滕公子走后,秋儿仍旧苦苦思索着,她越来越确信司马公子和山贼是一伙,可又总觉得不对。回想那日在山寨所闻,“胡将军辛苦。”“胡晟是宿将。”山贼的头叫将军,这帮人到底和朝廷有什么关系,为什么又有将军请旨去剿杀。秋儿蹙起了眉。
“将军,夫人。”秋儿看见李成峻来,也只是点了点头,又苦想了起来。“将军,成峻已传令胡将军,胡将军命众军化整为零,撤出西夌山。”众军?山贼又成了众军了。秋儿更是迷惑。司马公子点点头,道:“成峻辛苦了。”“卑职分内之事,不敢当。。。。。。”“成峻,又没外人在,你扯这些作甚么?”司马公子打断道。李成峻憨憨地笑了笑,道:“将军,成峻先下去了。”司马公子应了一声,李成峻抱拳退下。

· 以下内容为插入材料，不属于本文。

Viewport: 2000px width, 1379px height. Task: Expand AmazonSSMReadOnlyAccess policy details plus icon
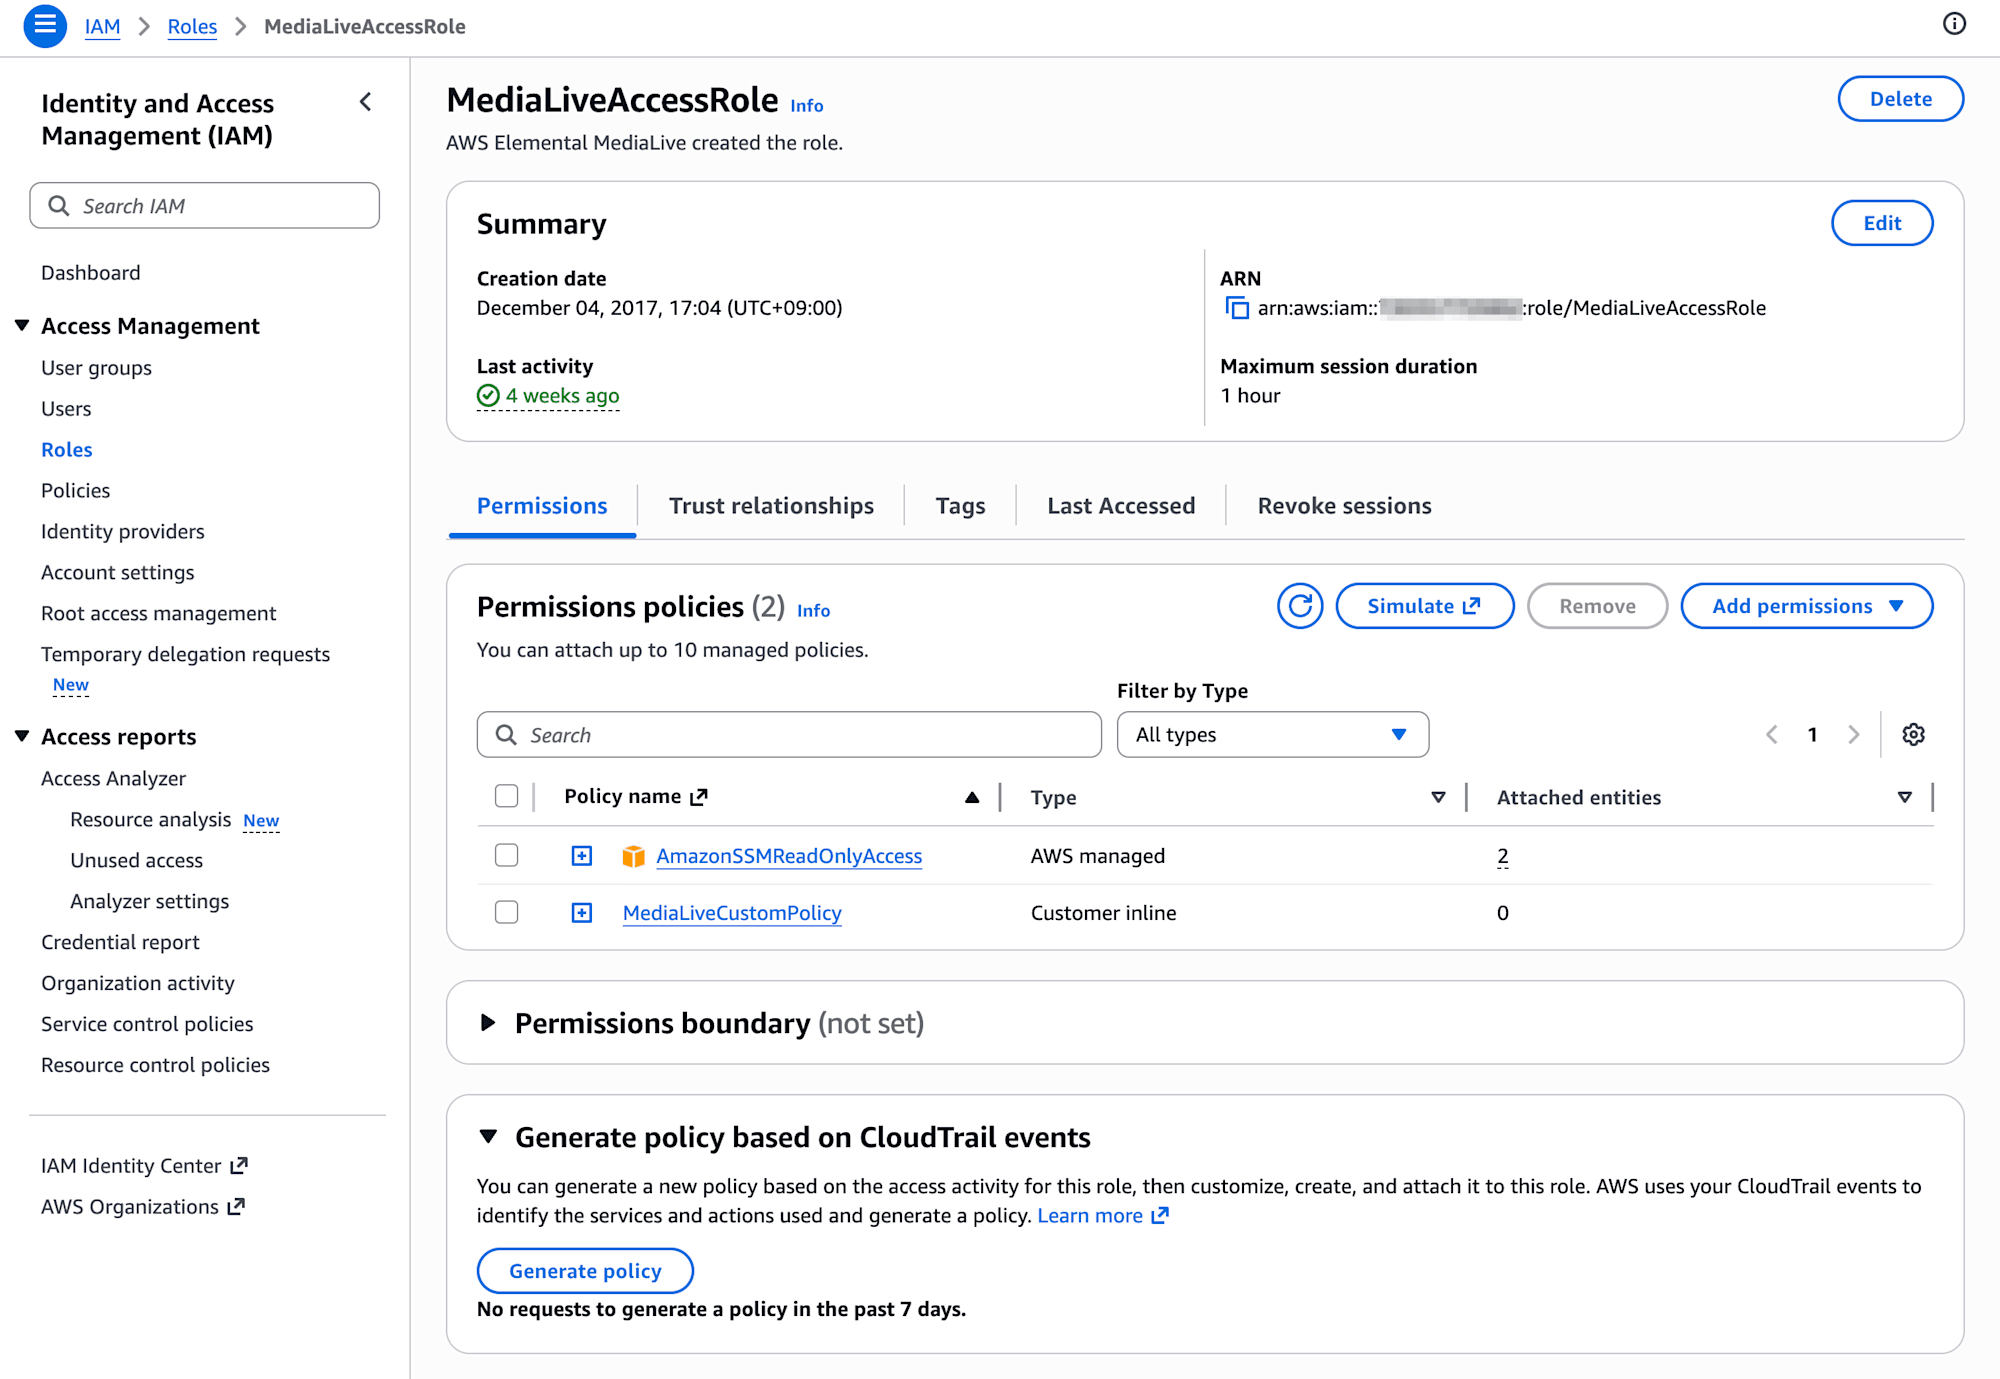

“夫人,夫人。”秋儿看着他脸上狡黠的笑,脸红了红。“夫人可想出什么眉目了?”司马公子笑问。“朝廷要剿你了,亏你笑得出。”秋儿瞟了他一眼,她心里虽已把司马公子和山贼放到了一起,但也知道那玈云寨里的山贼跟平时拦路劫道的强盗不同。“那夫人你不着急么?”“我急什么?”秋儿道,“我是被山贼掳来的,巴不得官军来救我。”秋儿见他大笑,正色道:“平疆,那山寨里的人不是山贼罢。”司马公子看着她,道:“那些都是军中的健者,千里挑一,知秋你委屈他们当了那么久山贼。。。。。。”“他们扮成那样,谁见了不道是山贼,是我委屈的么?”秋儿道,想了一想,又问:“既是官军,为什么要扮作山贼,怎么朝廷里还有人要剿杀他们呢?”“他们可不是官军。”司马公子道。秋儿心头一震:“平疆,你真要造反么?”司马公子把她拉到身旁,道:“知秋,平疆若是造反,你会怎样?”秋儿被他这么一问,顿时答不出话来。造反,是多大的罪名,是她一个女子能担待得起的么?秋儿心里七上八下,顿了好大半天,才答道:“知秋不会去告密就是了。”司马公子看她那样子,知是被自己刚才那一问惊住了,笑道:“夫人不用担心,平疆现下还不是反贼,也无意造反。”现下,那以后是不是就做不准了?秋儿故作平静,问道:“那你们可有对策?”司马公子站起身来道:“看一弟的意思罢。”仍旧握着秋儿的手道:“我们去走走罢。”秋儿依言,跟了他往外走去。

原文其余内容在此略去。